→ Record set

-- -- --

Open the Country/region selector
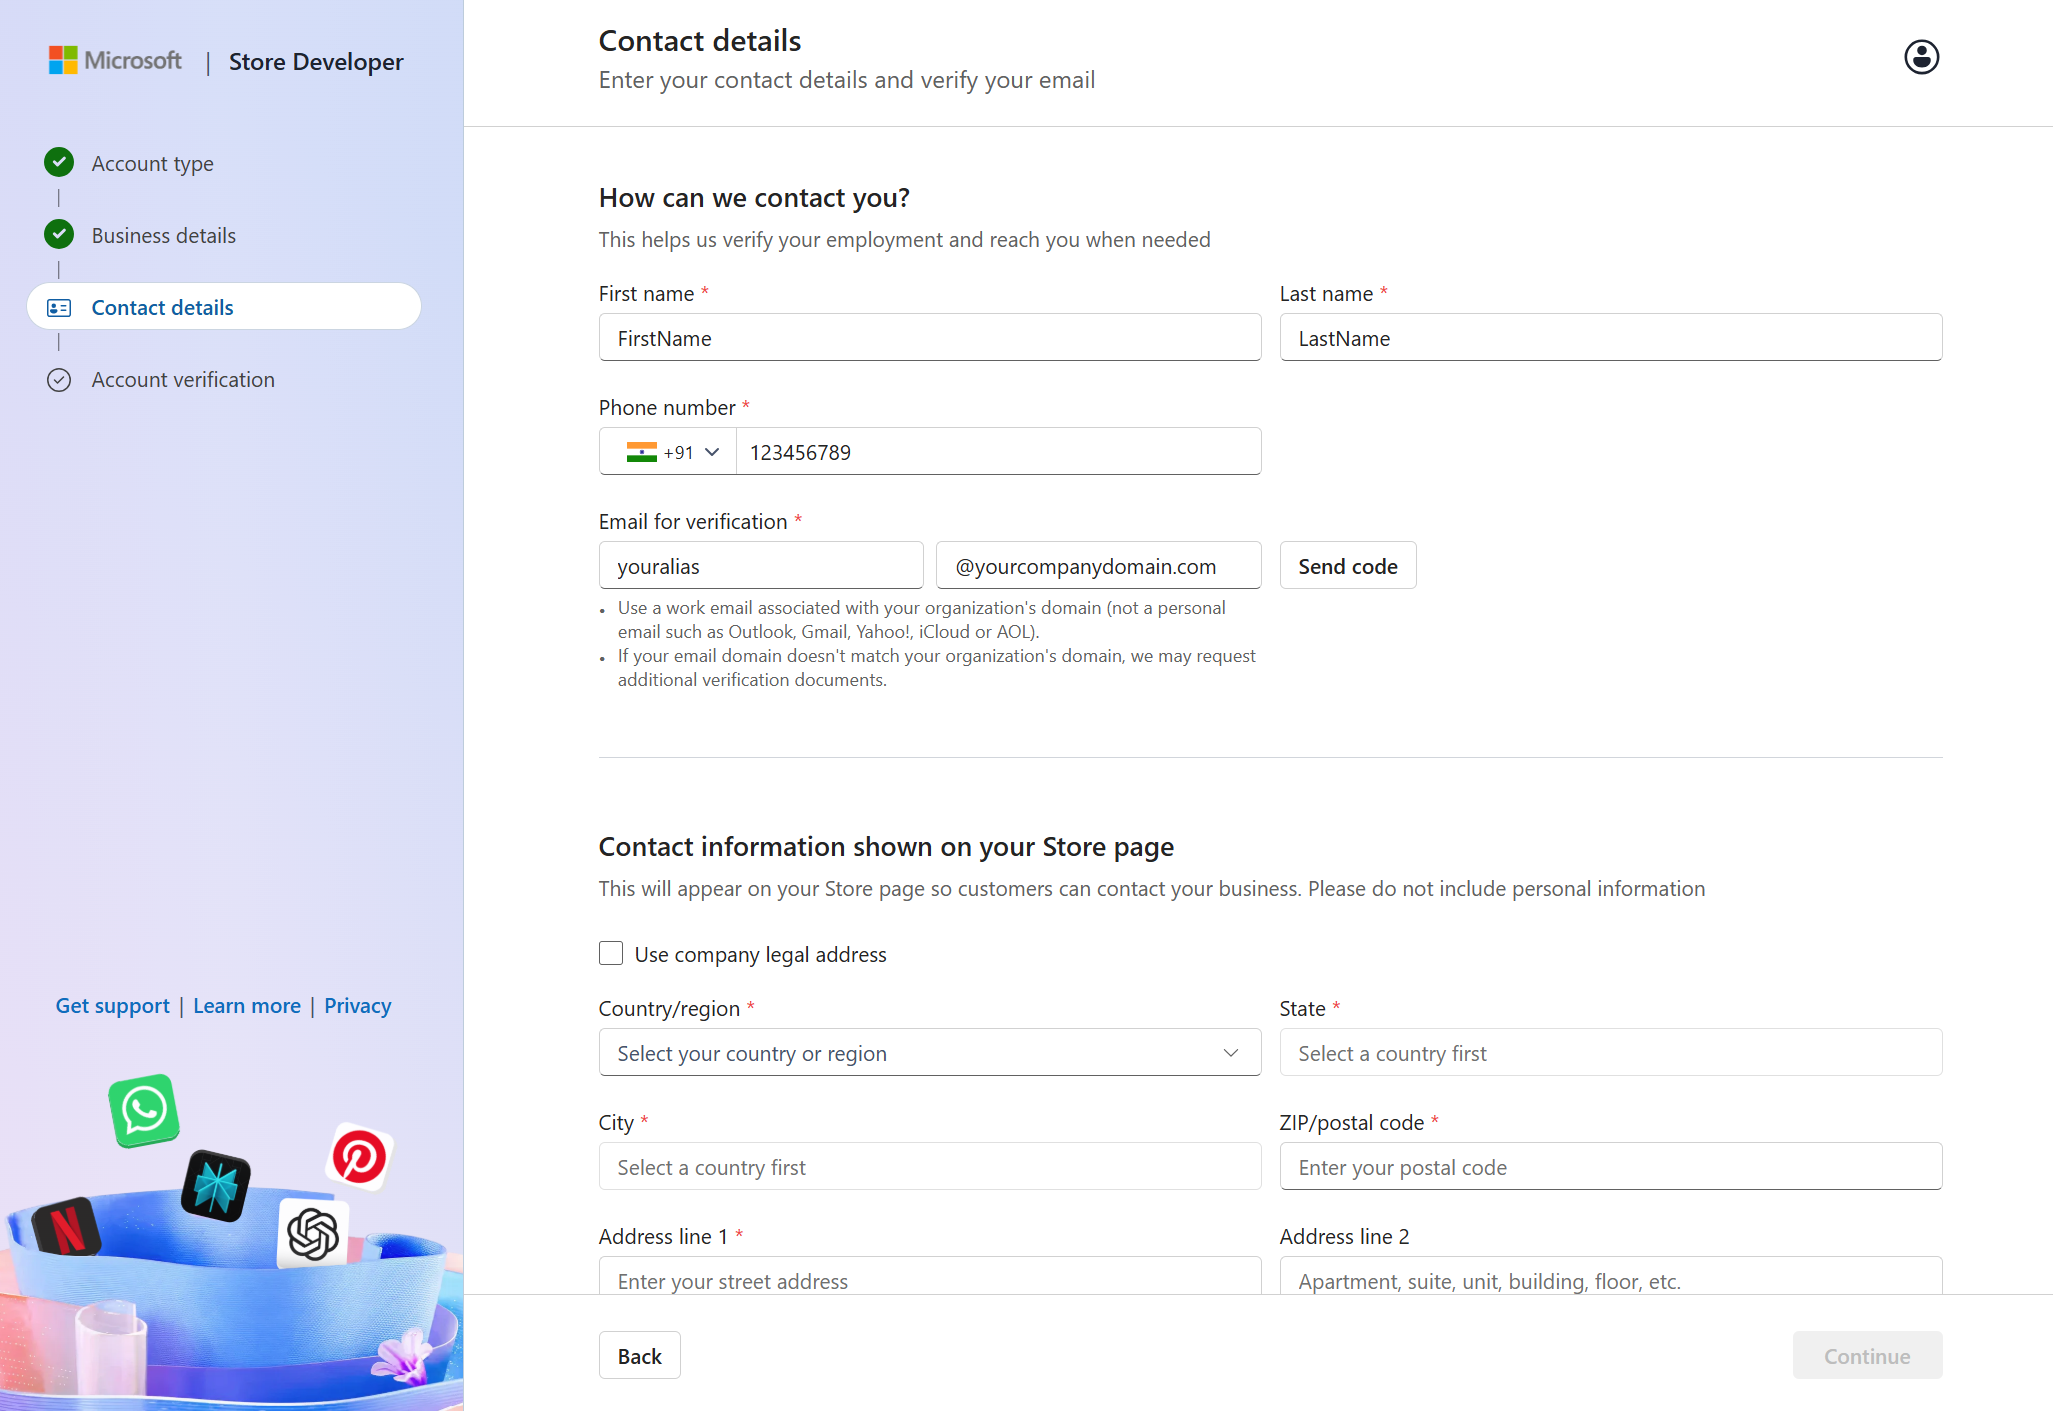 coord(929,1052)
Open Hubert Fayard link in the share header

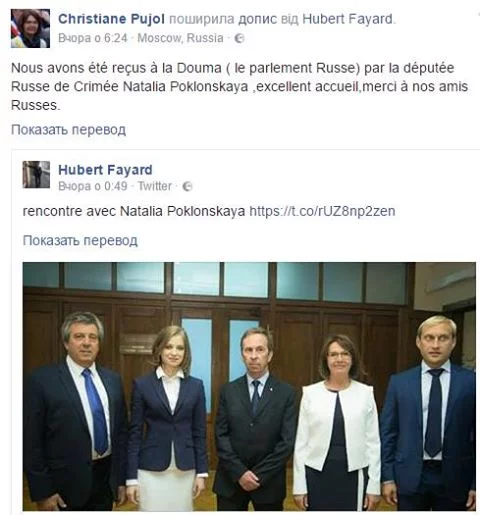tap(347, 19)

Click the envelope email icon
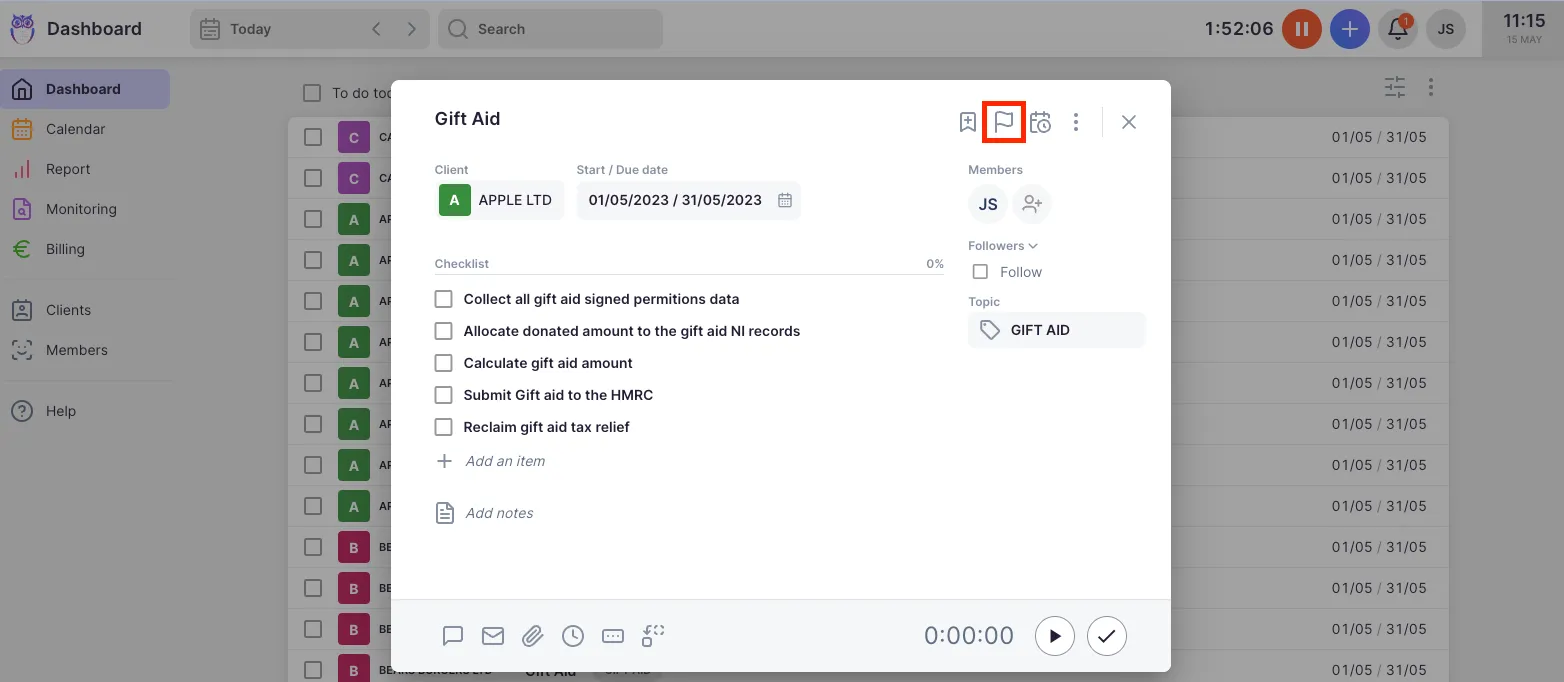click(493, 636)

-- -- --

→ Task to complete
Dropping every picture, restate the material word for word.

→ Output for this exercise
Open the Country/region selector
 coord(929,1052)
Open Hubert Fayard link in the share header

tap(347, 19)

Click the envelope email icon
click(493, 636)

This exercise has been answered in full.